Once on the train we get to the thick of it super quickly. It’s not so much of a march by the time we’re there. More of a stand. We end up stationary at First and Broadway. Coincidentally there’s a stage right by the spot where we grind to a halt. We’ve hit the centre by mistake. A man called Charlie BeReal comes up on stage with a guitar and plays the star spangled banner. The word in the crowd is that he is one of the roadies and he built the stage. He’s just grandstanding to the biggest crowd he’s ever had. That would make sense considering he is followed by a steward making crowd control announcements too quietly, fruitlessly asking the marchers to keep moving. The crowd is not movable though. We have nowhere to move to. We have people coming towards us from 4 directions. We stay put. Chants bubble up and fade. I’m slipping in and out of American accent. Everyone is smiling. There is not a sniff of bad energy here, no impatience, no fractiousness. Lisa Marie says “That’s because it’s a women’s march,” which is a fair point. A number of speakers and activists hit the stage, as well as the mayor. There are a lot of people, and more coming all the time. It’s like being part of some huge friendly slightly geeky beast. Some of the placards are ridiculous. Lots of trumpvaginas. Lots of cultural references : “We’d prefer Joffrey” , Dumbledore quotes. A 12 year old has “I don’t want a cheeto for a president.” (Cheetos look like Wotsits.) It’s a creative, friendly, sparky, fun warm protest. And statistically there were 750,000 people in downtown LA for it.

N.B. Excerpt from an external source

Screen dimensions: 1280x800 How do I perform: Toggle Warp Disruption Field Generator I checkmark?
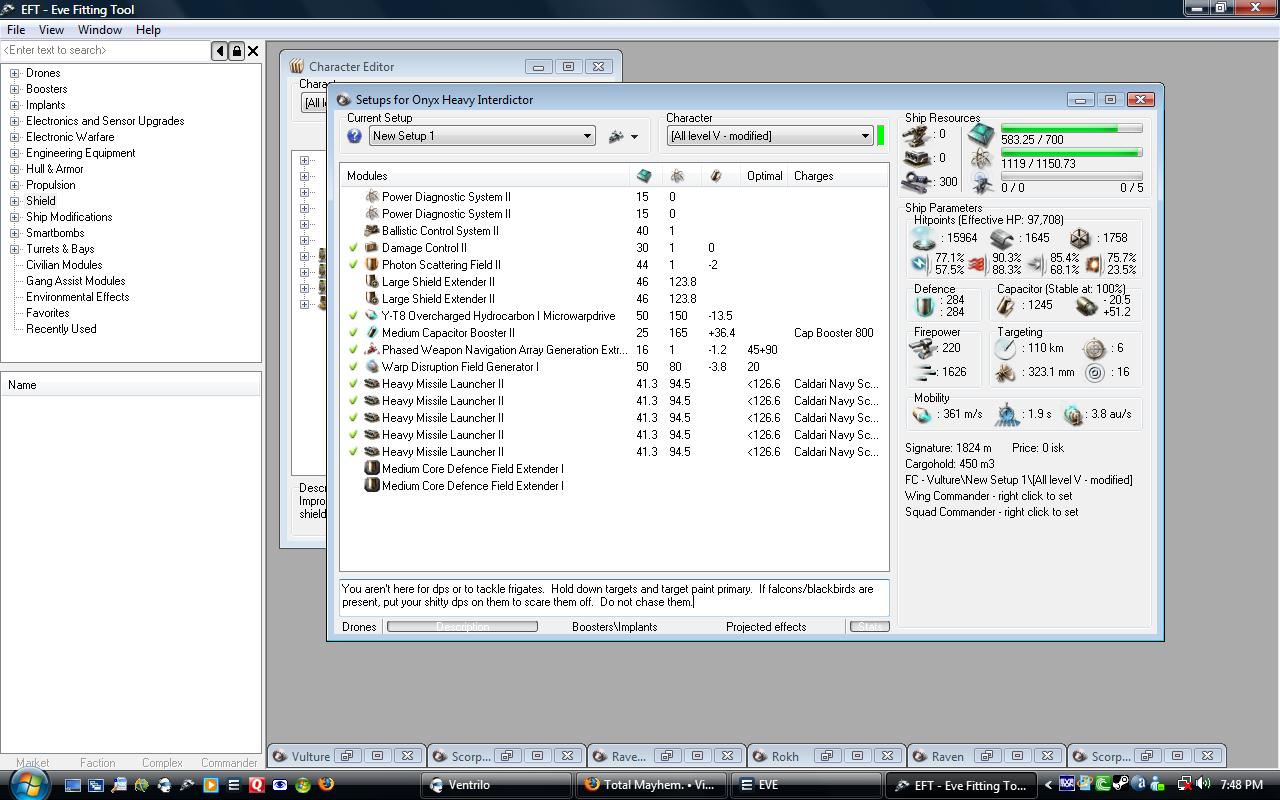[353, 367]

That’s huge for such a friendly atmosphere. It felt like the Notting Hill Carnival with less beer, weed, music and stabbing. Actually, no it felt nothing like Notting Hill in the slightest. It was just lots of people. And no fighting. The poster in front of me read “Please put women in charge” and based on that protest, I’m in. If the symbol of “la republique”, the triumph of the republic, is a strong green woman that fairly welcomes the dispossessed and calls for reason and liberty, I’ll take that any day over this cruel, inward-looking, vain, entitled blustering hypocrite. With his small gropey hands and his orange sweaty face.